Speaker
Description
Material demise behaviour is critical to the casualty risk posed from re-entering space debris. However, the modelling of material demise in destructive re-entry tools, no matter how geometrically complex, tends to be very basic. The majority of tools model all materials as ‘equivalent metals’, where the assumption is that the material demise behaviour can be adequately captured using a melting point and a latent heat of fusion. This is clearly not the case for materials such as composites and glasses.
Some tools employ a 1D model for composite materials, based on the Charring Material Ablator (CMA) standard, but this can have a significant impact on runtime, and also requires specialist analysis to assess the pyrolysis and recession physics in order to build a suitable model.
In addition to these approaches, SAMj has employed a Heat Balance Integral (HBI) algorithm for some time. This reduces the one-dimensional heat conduction equation to a set of Ordinary Differential Equations (ODEs) which can be integrated in time only. As such, this provides a 0D approach which can account for conduction and ablative processes with no measurable impact on runtime.
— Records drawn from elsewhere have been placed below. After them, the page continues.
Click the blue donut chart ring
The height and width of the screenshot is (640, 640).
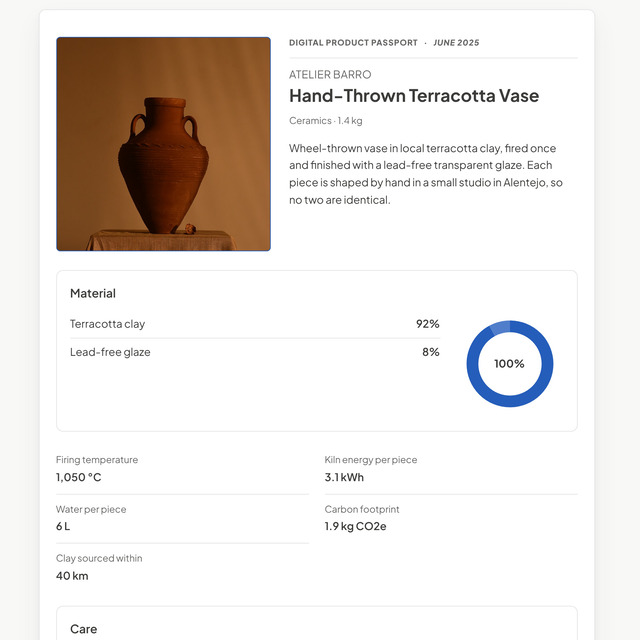tap(510, 326)
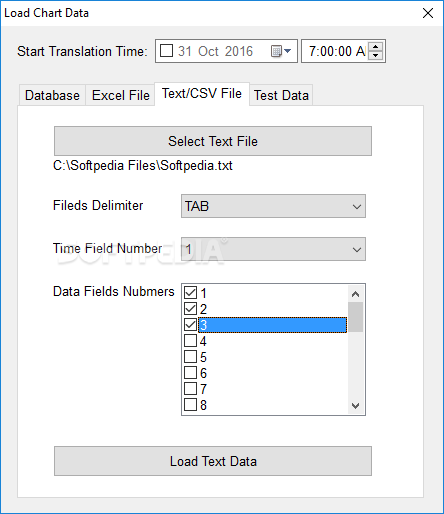Uncheck data field number 2
The width and height of the screenshot is (444, 514).
coord(191,309)
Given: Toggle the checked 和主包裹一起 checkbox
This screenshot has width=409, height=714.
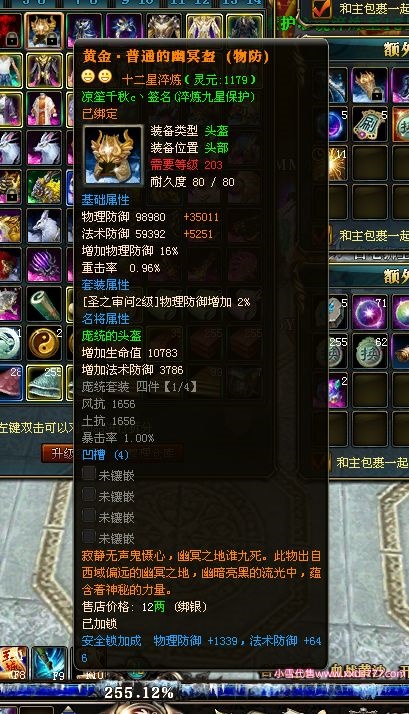Looking at the screenshot, I should [322, 9].
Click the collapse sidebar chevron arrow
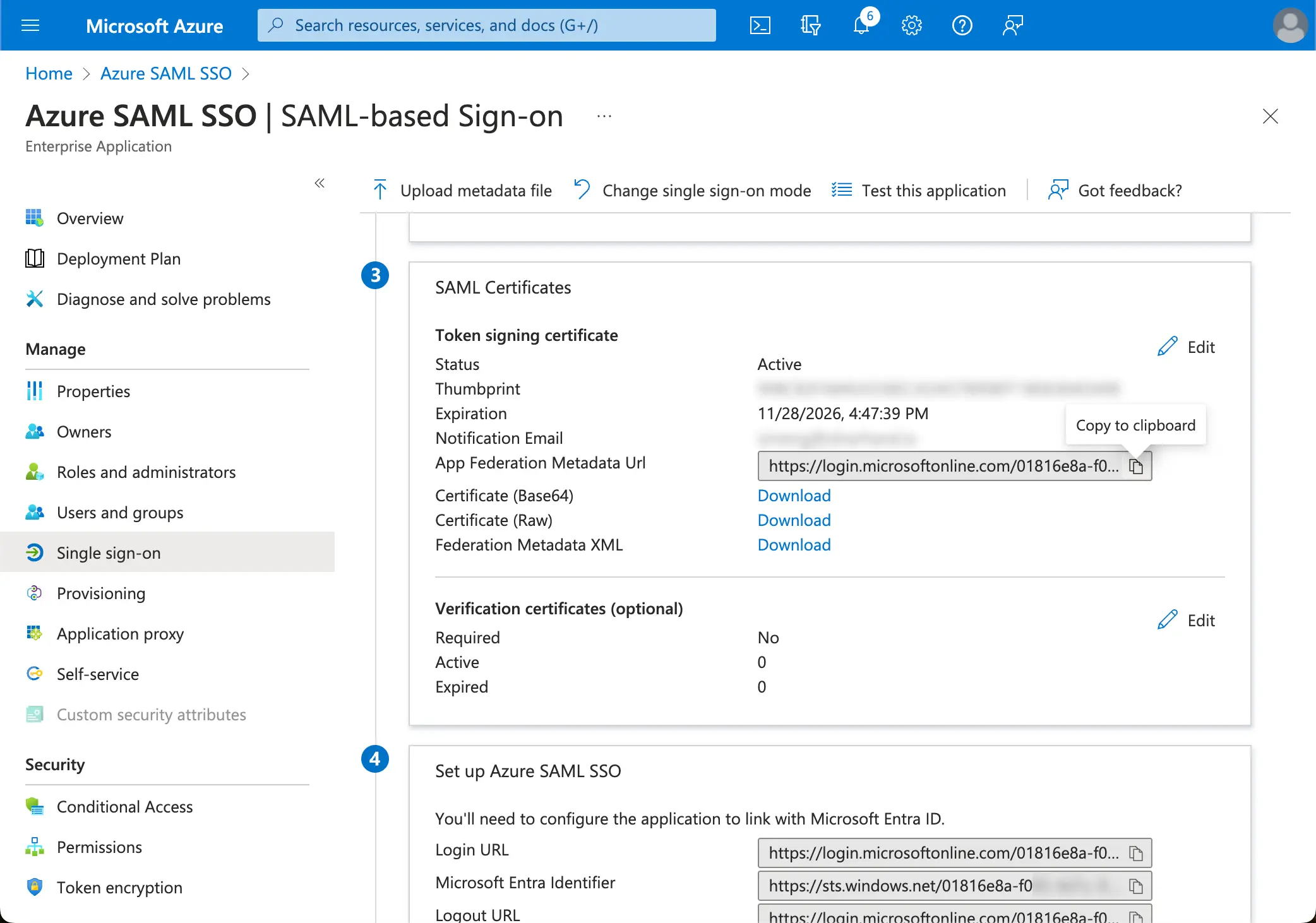1316x923 pixels. (320, 183)
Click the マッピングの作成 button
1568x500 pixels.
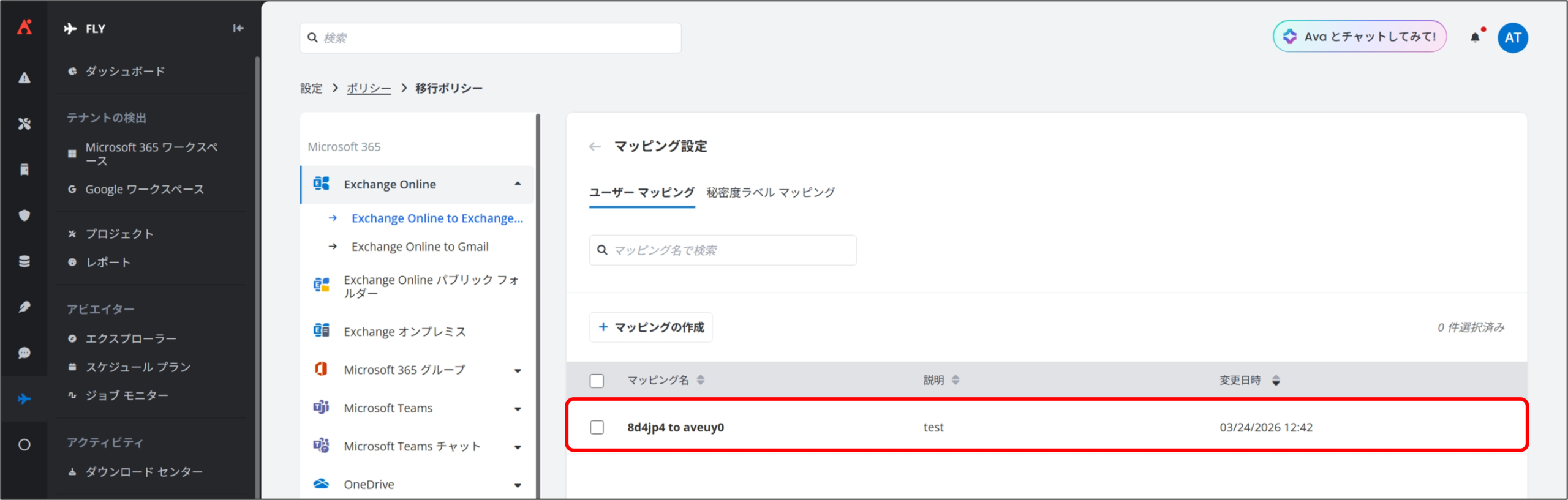pyautogui.click(x=650, y=327)
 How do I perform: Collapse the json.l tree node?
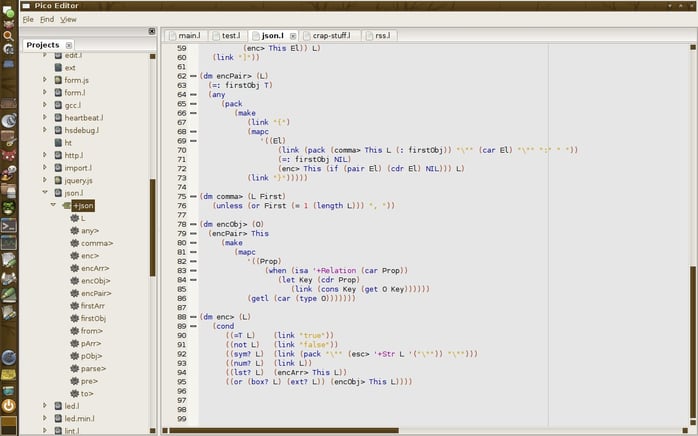pyautogui.click(x=45, y=192)
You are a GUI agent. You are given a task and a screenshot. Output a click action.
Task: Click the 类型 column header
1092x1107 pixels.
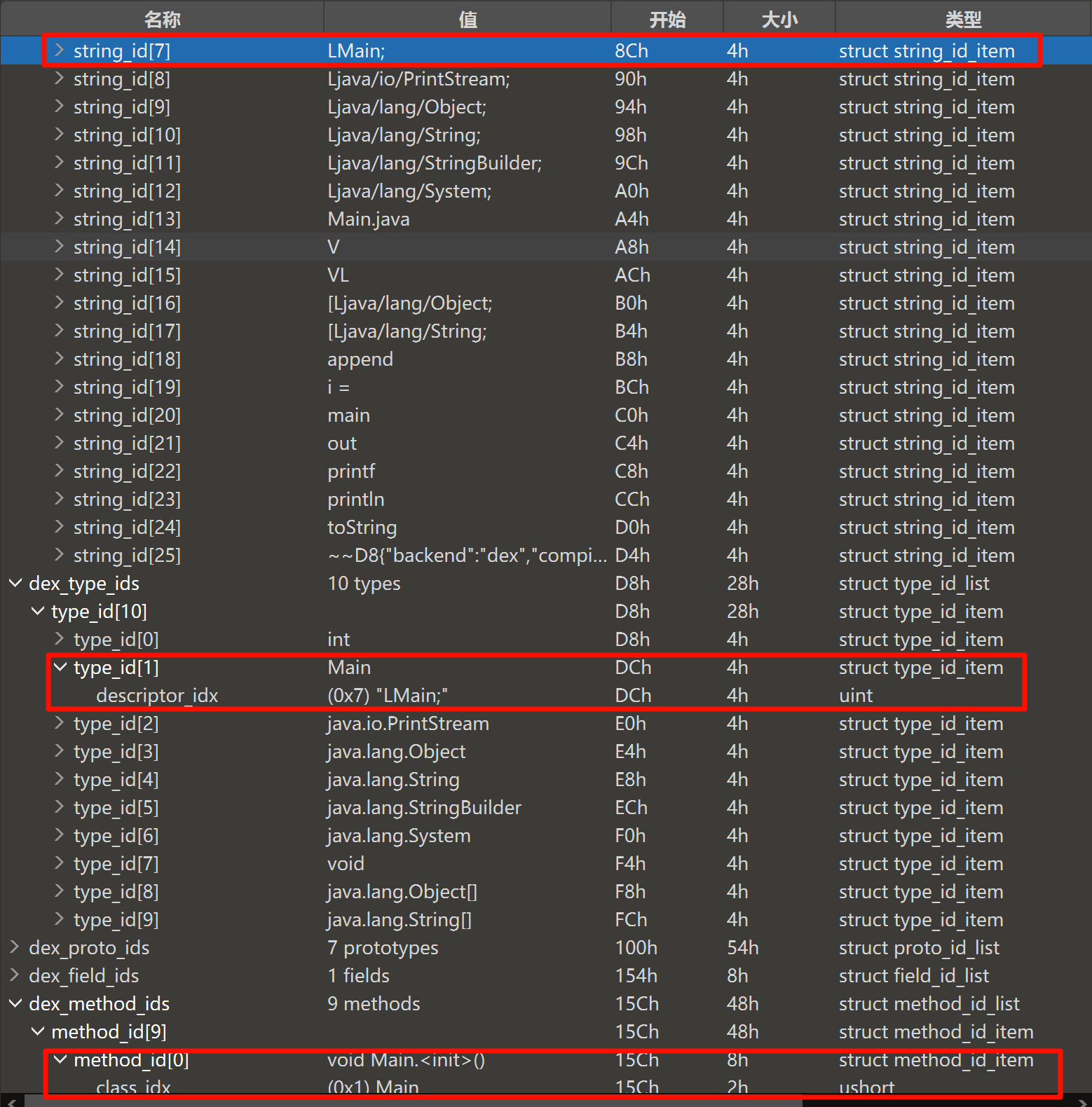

Over time, the HBI approach has shown some robustness issues, particularly in the cooling portion of the trajectory. Therefore, this approach has been simplified, which provides increased stability, but is also able to capture the necessary material behaviour for accurate demise simulation. It has been applied successfully to the capturing of test data for metal (aluminium, titanium), composite (CFRP, GFRP) and glass (fused silica, Zerodur) materials, and can be extended to other material types where necessary.